Causality cannot be violated. As the number of functional positions and their locations increases, unique identity is an important tool. NMOS provides one scheme of using unique identity and time for each grain that makes up a flow of video essence. In the terminology of SMPTE ST 2110, each frame of video has a unique time stamp. One need only add a unique identity for each audio, video, and control essence stream.

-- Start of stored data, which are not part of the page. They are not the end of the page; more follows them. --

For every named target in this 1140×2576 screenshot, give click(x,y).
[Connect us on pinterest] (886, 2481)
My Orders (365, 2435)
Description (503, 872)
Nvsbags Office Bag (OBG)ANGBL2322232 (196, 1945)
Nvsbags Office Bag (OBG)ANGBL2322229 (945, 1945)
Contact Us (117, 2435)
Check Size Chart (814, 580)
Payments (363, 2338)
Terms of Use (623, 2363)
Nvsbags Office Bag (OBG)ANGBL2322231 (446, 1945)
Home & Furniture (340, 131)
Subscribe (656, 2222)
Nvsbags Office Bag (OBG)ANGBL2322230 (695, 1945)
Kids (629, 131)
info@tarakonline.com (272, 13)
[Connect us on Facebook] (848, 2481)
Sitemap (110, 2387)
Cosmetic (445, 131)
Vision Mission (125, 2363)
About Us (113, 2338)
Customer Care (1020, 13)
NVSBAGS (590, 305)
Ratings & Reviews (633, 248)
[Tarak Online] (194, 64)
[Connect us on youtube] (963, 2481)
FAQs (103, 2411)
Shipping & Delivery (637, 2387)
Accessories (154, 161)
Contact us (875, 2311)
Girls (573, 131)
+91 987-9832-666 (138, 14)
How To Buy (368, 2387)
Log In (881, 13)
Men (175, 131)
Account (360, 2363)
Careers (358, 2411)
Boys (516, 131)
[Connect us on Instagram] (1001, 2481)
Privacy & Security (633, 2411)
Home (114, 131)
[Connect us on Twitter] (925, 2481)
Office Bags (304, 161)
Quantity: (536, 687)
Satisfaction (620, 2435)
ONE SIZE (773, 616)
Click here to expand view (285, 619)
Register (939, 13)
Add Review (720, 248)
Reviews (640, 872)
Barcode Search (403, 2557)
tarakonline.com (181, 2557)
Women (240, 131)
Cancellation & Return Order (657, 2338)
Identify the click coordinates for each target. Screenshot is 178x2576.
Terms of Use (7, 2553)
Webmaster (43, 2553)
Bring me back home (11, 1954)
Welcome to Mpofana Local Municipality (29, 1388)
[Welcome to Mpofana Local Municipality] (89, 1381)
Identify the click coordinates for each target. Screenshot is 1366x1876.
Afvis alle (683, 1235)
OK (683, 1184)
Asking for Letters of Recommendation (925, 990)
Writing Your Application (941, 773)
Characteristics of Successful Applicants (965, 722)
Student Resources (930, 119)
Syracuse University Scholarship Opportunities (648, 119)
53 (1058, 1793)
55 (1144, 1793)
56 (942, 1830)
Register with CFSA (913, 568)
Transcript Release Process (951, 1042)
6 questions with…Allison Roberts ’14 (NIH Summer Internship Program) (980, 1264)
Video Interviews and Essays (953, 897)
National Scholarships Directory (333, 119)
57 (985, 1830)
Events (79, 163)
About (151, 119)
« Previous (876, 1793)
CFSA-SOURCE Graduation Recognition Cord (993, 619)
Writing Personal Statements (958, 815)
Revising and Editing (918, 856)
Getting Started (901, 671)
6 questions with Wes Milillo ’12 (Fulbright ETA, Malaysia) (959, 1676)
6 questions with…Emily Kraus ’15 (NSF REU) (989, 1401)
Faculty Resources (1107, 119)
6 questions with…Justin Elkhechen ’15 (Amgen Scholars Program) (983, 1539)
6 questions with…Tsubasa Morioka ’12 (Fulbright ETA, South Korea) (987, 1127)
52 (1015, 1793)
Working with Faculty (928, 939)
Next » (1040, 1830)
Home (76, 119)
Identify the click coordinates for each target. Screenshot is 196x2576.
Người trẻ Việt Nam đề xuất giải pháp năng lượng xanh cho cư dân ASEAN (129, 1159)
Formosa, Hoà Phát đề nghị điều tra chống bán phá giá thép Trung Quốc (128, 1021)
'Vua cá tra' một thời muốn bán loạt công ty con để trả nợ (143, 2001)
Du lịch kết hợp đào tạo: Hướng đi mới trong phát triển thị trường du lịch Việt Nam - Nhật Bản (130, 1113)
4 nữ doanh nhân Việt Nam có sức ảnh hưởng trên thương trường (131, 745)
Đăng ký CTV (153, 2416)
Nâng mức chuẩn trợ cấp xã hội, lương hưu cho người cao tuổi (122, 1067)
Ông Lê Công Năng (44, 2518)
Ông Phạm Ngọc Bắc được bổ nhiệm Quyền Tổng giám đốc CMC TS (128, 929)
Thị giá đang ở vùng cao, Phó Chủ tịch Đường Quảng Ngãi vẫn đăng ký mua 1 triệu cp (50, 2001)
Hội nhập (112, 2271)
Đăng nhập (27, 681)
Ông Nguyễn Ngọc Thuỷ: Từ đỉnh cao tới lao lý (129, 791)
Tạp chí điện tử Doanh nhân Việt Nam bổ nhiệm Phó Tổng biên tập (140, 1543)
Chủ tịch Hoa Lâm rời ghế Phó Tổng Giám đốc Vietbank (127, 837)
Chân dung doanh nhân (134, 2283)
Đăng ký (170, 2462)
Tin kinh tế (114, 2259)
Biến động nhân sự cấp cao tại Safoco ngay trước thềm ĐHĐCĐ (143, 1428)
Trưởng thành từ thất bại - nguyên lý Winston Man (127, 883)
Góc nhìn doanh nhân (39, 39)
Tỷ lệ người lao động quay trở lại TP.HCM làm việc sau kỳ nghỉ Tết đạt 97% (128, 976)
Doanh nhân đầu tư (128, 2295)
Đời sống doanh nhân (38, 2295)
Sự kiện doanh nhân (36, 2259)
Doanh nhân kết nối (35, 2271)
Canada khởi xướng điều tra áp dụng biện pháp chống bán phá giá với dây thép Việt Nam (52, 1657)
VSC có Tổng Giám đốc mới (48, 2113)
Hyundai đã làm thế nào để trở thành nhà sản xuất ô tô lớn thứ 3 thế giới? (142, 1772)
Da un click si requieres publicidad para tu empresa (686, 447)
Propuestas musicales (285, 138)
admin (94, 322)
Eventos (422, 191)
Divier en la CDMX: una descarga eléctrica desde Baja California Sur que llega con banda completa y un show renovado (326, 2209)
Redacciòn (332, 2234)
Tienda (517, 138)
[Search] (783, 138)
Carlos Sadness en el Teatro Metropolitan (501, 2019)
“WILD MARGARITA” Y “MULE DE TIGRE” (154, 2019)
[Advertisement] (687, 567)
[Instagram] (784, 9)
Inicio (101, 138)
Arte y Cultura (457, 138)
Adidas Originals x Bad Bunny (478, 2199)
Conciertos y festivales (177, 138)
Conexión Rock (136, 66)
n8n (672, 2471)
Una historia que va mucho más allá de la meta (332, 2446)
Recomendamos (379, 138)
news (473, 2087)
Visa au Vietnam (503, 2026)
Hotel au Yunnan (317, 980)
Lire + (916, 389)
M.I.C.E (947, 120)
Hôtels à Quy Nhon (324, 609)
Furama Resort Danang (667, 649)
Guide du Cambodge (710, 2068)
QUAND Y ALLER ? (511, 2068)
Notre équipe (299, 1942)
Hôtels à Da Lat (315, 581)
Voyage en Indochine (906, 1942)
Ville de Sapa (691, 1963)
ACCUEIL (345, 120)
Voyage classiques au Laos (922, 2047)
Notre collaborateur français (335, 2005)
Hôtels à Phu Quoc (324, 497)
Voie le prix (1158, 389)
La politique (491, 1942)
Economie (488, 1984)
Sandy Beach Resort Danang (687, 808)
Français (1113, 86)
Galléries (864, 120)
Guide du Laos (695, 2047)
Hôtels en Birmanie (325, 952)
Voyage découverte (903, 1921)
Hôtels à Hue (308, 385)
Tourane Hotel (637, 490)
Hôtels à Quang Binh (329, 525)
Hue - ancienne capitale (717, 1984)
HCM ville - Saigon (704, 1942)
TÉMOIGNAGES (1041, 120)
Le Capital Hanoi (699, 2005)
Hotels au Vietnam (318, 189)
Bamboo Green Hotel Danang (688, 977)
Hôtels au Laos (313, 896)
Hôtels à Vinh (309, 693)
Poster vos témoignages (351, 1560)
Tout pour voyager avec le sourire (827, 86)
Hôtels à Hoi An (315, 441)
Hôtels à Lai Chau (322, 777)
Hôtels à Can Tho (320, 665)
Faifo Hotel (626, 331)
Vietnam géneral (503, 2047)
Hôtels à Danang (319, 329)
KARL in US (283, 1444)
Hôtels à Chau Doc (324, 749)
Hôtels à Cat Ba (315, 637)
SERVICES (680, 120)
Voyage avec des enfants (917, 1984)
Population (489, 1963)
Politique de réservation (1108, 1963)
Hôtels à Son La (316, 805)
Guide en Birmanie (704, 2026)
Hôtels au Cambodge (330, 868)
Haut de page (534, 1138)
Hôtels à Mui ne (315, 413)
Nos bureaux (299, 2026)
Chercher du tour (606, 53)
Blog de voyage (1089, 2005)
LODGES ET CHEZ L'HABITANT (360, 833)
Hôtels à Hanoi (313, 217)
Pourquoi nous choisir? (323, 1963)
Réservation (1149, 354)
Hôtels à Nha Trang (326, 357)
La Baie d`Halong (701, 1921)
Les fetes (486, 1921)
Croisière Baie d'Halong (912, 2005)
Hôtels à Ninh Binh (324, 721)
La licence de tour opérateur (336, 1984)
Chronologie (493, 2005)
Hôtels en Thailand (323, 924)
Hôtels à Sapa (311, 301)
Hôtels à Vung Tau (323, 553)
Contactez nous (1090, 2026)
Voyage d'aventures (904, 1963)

It is now possible to form time coherent alignment of essence, as well as processing control to achieve a determined outcome in any geographic location. Care can be taken to manage timing requirements for a video production service operating at full bandwidth, a monitoring service using compressed signals, a production decision process (which generates a control sequence), and the like. In short, any task can be carried out in a timeline and associated with the necessary processing steps to create flexible workflows meeting the human factors requirements for a given production.
Because this system is cloud native, it can be easily torn down and re-configured to meet the demands of the next shoot, be it breaking news or live sports. Figure 1 shows one representation of an AMPP system. But, AMPP has any number of user-configurable views.
In a second view, shown here as Figure 2, system dynamics for latency management are represented as horizontal bar graphs. This is especially important where understanding critical signal timing is essential to on-air confidence for production operators. Again, this screen shot shows the connected graph of a system along with the signals, processes and locations used, thereby representing the system.
The green arrows above point out horizontal timing indicators located at the top of the signal monitors, which are really live icons. The length of the green bar represents the timing position within the timing window. Timing windows are established as part of the system configuration as-built, or deployed. They are shown normalized to fit the length of the video monitor icon to simplify visualization. The green bar then represents accumulated latency for a given signal at the exact point in the system shown by the icon.
In Figure 3, a close-up of the timing bars is shown. In all likelihood, the green bar length will be unique for each icon, or stream, represented. A shorter bar indicates less latency, a longer bar represents longer latency. The system operates acceptably when all the bars stay within the normalized window.
AMPP manages this process. The icons and green bars exist to ensure confidence and facilitate understanding of acceptable system operation. Bars will very likely never be identical. The bars in this case are not identical and do not extend to the limit of the normalized timing window. Both streams are well within the acceptable timing window for stable operation.
GV AMPP certainly faced design challenges. These challenges were reduced to the design goals, which have been discussed above as key to meeting our customers’ needs. In turn, the solutions were developed in tandem with early product adopters ensuring their needs were met. Using cloud native technology, including microservices, enables rapid turn-around for developing new features, new workflows, and new virtual devices. In another aspect, AMPP uses a true foundation of CORE applications or services. In this way, new applications, workflows, and devices all inherit the assurance of latency-managed, cost-optimized operations, which respect human factors.